To do:
Exactly the lines below from the line with "Image resolution: width=1200" through the line with "the globe icon" must make up the answer, both ends included and pictures left out.

Given data:
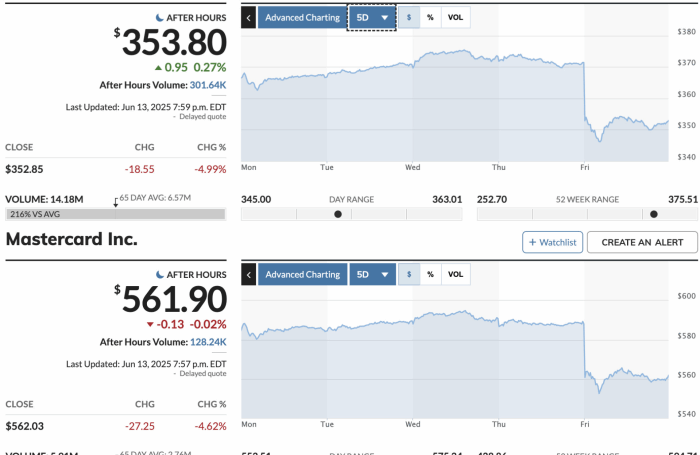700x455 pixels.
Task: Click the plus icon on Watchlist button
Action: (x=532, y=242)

* * *

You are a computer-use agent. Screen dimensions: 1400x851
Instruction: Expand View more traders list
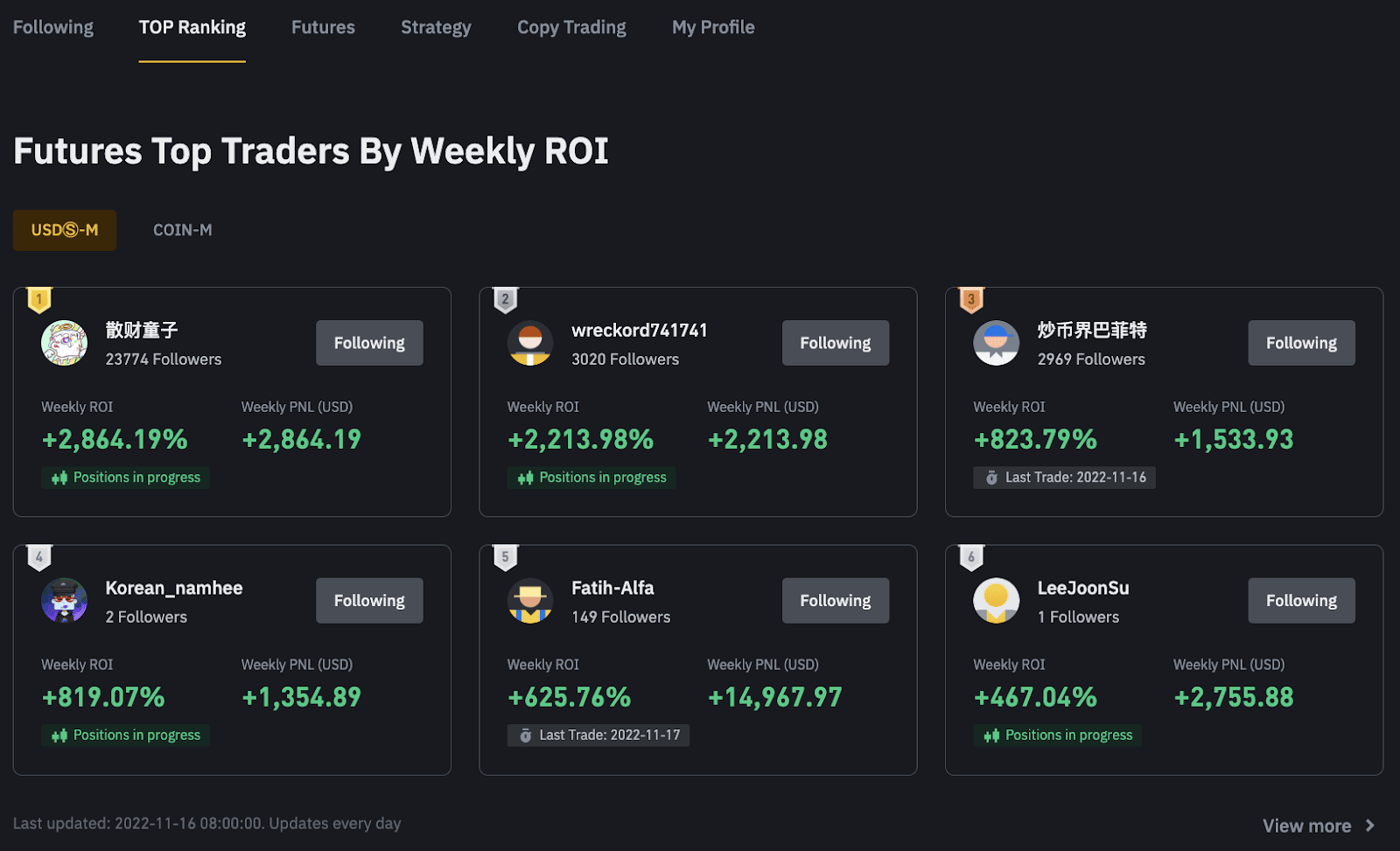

...

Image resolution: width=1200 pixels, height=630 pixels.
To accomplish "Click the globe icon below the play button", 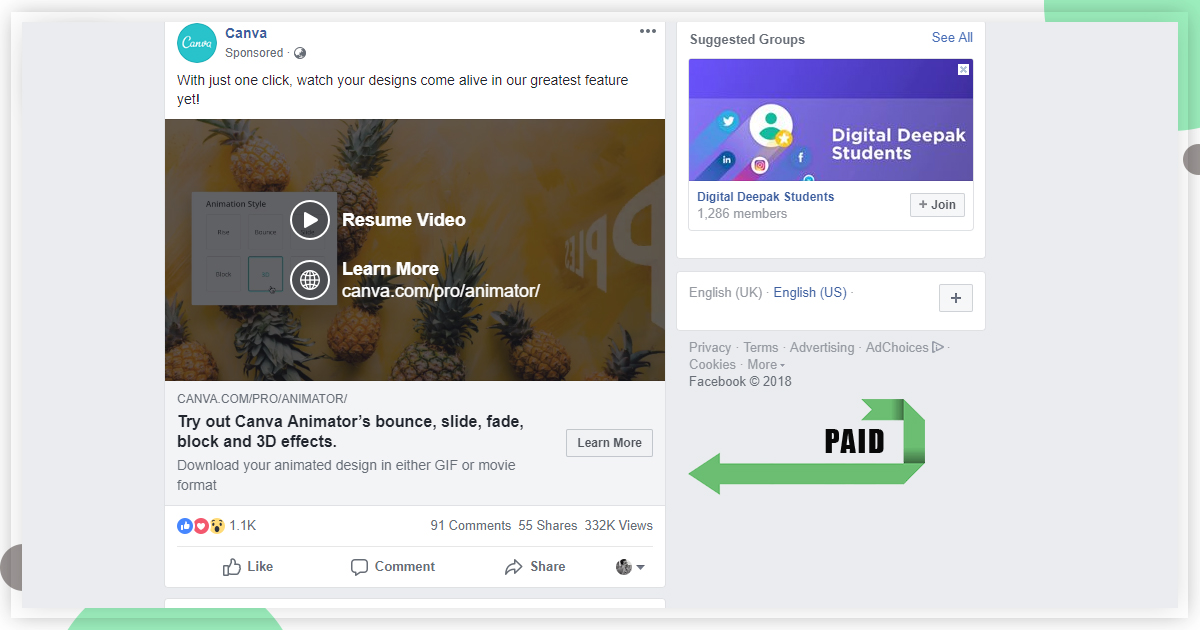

Written reply:
Image resolution: width=1200 pixels, height=630 pixels.
To accomplish "Click the globe icon below the play button", 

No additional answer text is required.